Looking at its latest aggregated monthly credit and debit card data, BAC finds a 2.3% M/M decline in core retail sales (ex-autos) in February, a drop which reflects three main factors:
- payback from the stimulus-induced gain in January;
- delayed tax refunds;
- Winter blizzard.
The first two factors led lower income spending to be particularly weak, declining 5.5% mom SA for the lowest income cohort.
Additionally, the catastrophic winter blizzard curtailed activity in Texas where retail sales ex-autos declined 7.5% mom SA.
On a sector level, BofA saw strength in spending at restaurants and weakness in goods.

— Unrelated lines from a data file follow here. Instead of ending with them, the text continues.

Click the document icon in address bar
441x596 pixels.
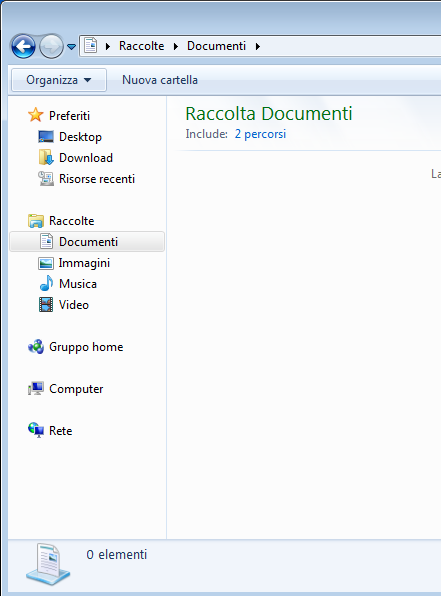(x=90, y=46)
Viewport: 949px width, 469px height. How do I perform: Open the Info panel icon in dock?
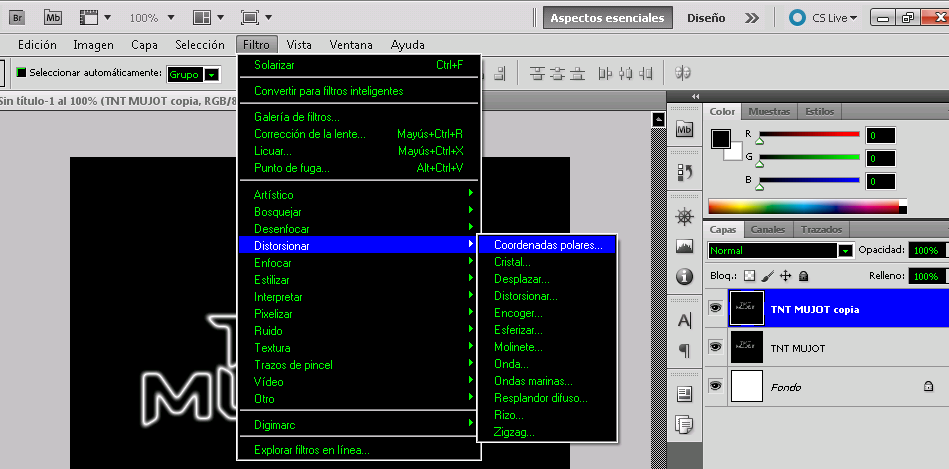685,275
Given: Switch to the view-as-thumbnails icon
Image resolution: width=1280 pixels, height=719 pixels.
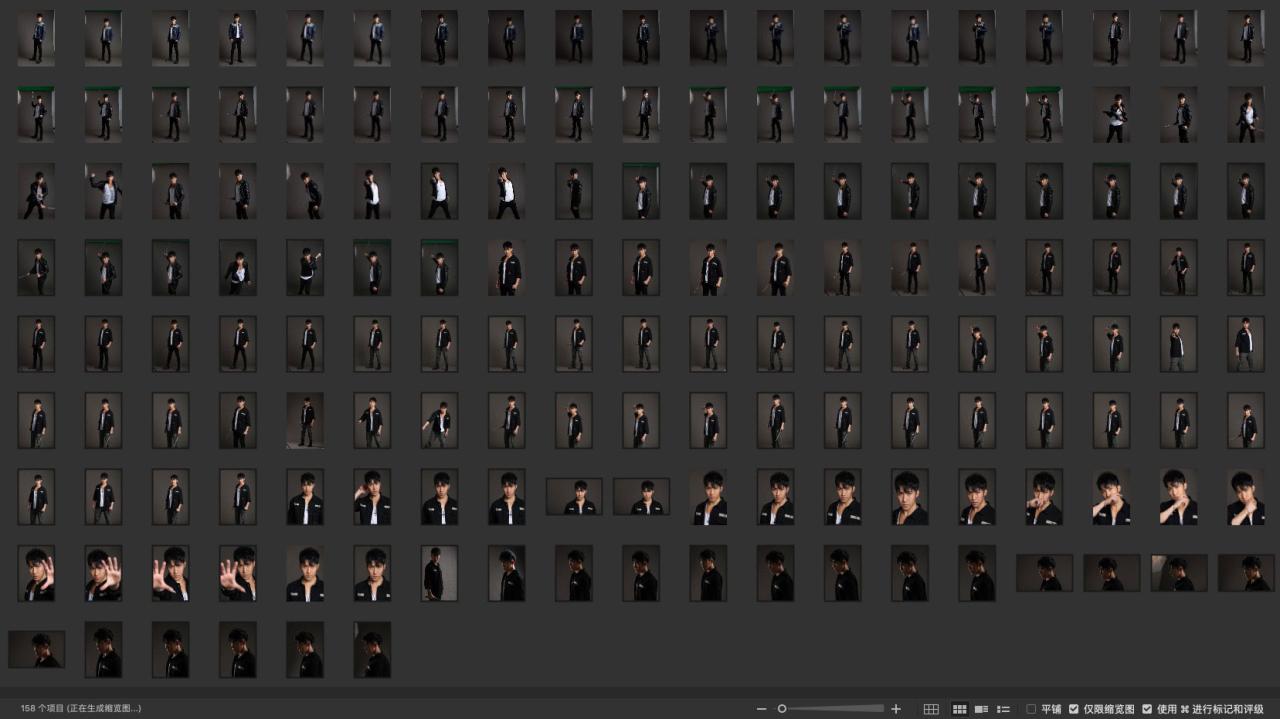Looking at the screenshot, I should pos(959,709).
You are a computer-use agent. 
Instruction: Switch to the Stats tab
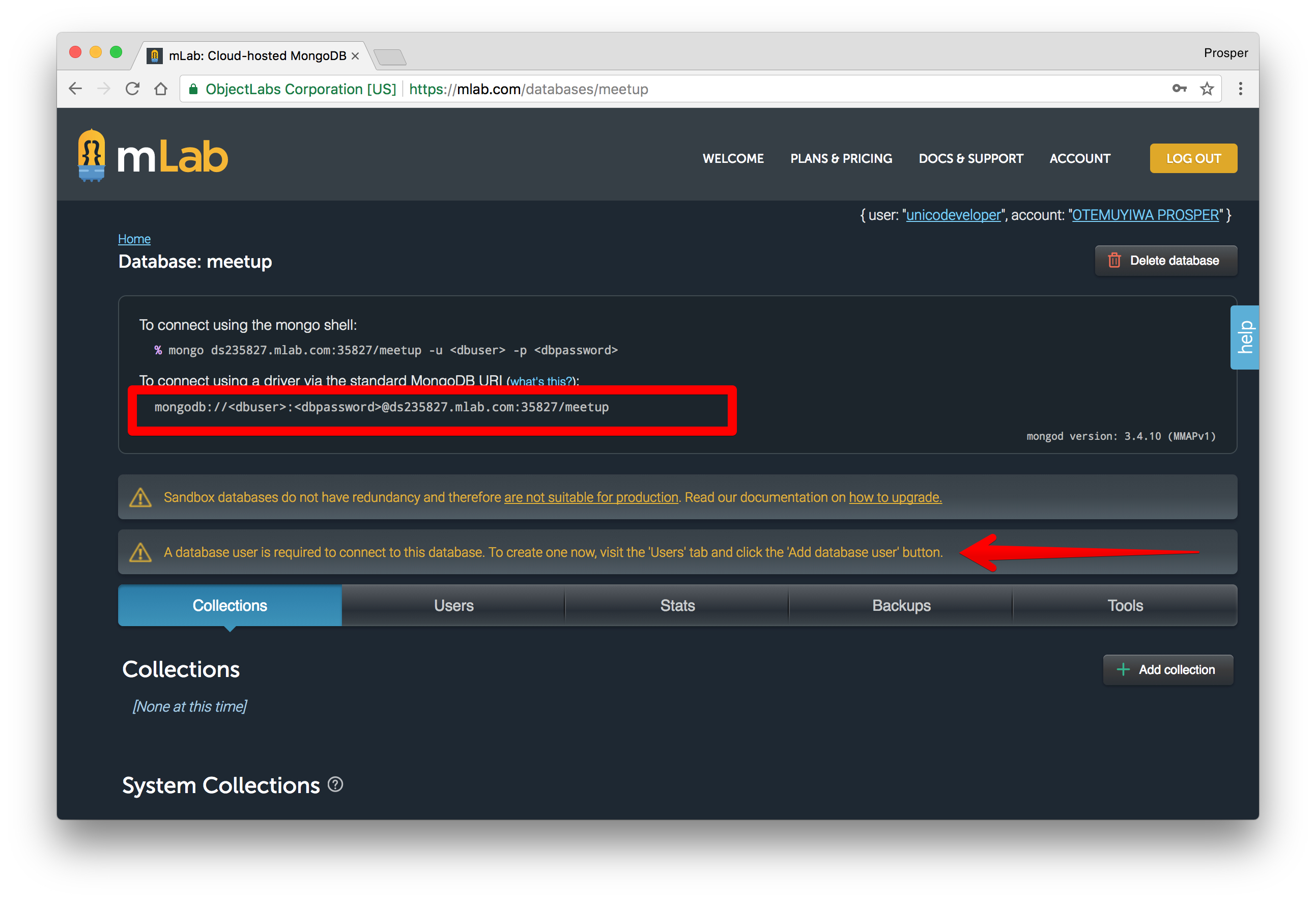coord(677,605)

As such, the bank's measure of “core control retail sales”, which nets out autos, gas, building materials and restaurants is down 3.0% mom SA, and means that consensus will be woefully wrong with the real data coming in far below expectations (appropriately enough, one week after blowing out consensus).
Needless to say, this suggests a very weak February Census Bureau report. But there is good news: the latest weekly data shows another sharp rebound at the start of March. As BofA notes, total card spending jumped 10.7% yoy for the week ending March 6th...
... reflecting the pay period at the beginning of the month which jolted spending.
Furthermore, BofA's chief economist Michelle Meyer says that she is seeing – and expects to continue to observe – "a decisive improvement in spending in March after the weakness at the end of February" which leads it to conclude that the drop is transitory given the strong data in the first week of March, the likely distribution of stimulus checks before month end and delayed tax refunds.